I have a basic understanding of how Hadoop order the data from Mapper to Reducer. I have the following data written to context Mapper. The below data is a key, value pair

abc 1234
cde 2394
dec 8273
abc 2348
cde 8780
dec 6590

Key's abc, cde, dec continuous for n-times with same or different values. Reducer reads in key with group of values. I.e

abc {1234, 2348, ...} and so on with other keys.

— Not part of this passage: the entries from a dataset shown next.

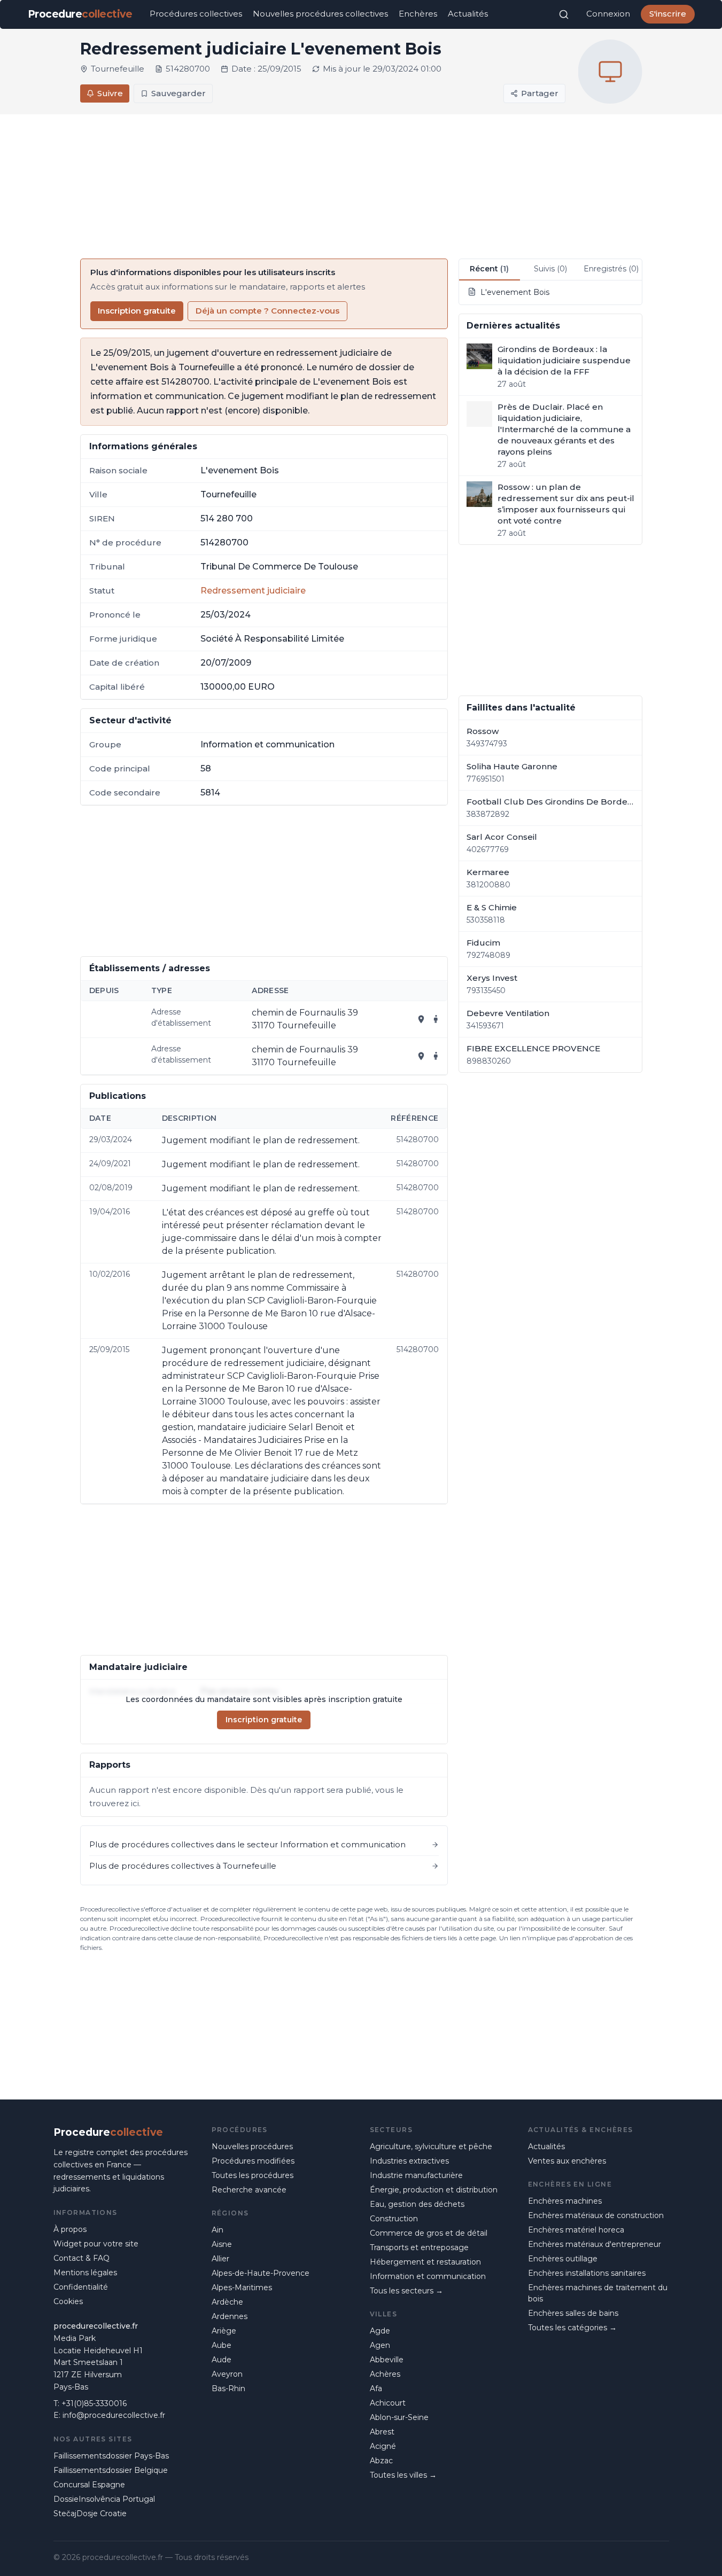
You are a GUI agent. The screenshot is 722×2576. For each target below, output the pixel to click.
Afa (376, 2388)
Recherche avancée (249, 2190)
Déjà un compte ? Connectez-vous (267, 311)
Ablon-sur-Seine (399, 2417)
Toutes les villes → (403, 2475)
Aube (221, 2345)
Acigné (383, 2446)
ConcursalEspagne (89, 2484)
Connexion (608, 14)
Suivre (110, 93)
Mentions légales (85, 2272)
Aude (221, 2359)
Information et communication (428, 2276)
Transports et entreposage (419, 2247)
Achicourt (388, 2403)
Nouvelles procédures (252, 2146)
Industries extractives (409, 2161)
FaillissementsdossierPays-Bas (111, 2456)
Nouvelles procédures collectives (320, 14)
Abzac (381, 2460)
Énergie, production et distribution (434, 2190)
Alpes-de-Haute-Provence (260, 2273)
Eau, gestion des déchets (417, 2204)
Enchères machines (565, 2201)
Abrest (382, 2432)
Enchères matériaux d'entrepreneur (594, 2244)
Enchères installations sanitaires (587, 2273)
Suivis (550, 269)
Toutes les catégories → (572, 2327)
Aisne (222, 2244)
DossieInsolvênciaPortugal (104, 2499)
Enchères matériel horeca (576, 2230)
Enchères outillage (562, 2258)
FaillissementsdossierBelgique (110, 2470)
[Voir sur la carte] (421, 1019)
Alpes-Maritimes (242, 2287)
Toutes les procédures (252, 2175)
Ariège (224, 2331)
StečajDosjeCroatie (90, 2513)
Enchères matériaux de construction (596, 2215)
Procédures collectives (196, 14)
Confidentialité (80, 2287)
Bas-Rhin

Question: Is there a possibility of reading data into reducer in a same order of Mapper output, instead of unique keys group with values ?

1
Are you using combiner in the middle? You won't get abc(1234,2348) without combiner in place.Ravindra babu
What is your requirement?... If need the same order you can skip using reducer and just have the mapper in placemadhu
@madhu, you are right. But, my file contains some header in the beginning, which would be processed by a mapper. Data thereafter is related to the header. I need to process data based on header.srikanth
After reading the header, why can't you use Partitioner, Combiner & Sorter? Sorting the values before Reducer receiving the inputs is more efficient than sorting at ReducerRavindra babu

1 Answers

0
votes

If you are required to process the data based on header then i think you can use the below approach:-

Mapper :-

Cut the header and make that as your key and the remaining data as your value. Now all of the data for that particular header will move to the reducer.

Reducer :-

We will be having these values in reducer without grouping.

abc 1234
cde 2394
dec 8273
abc 2348
cde 8780
dec 6590

Then we will be able to process the data individually.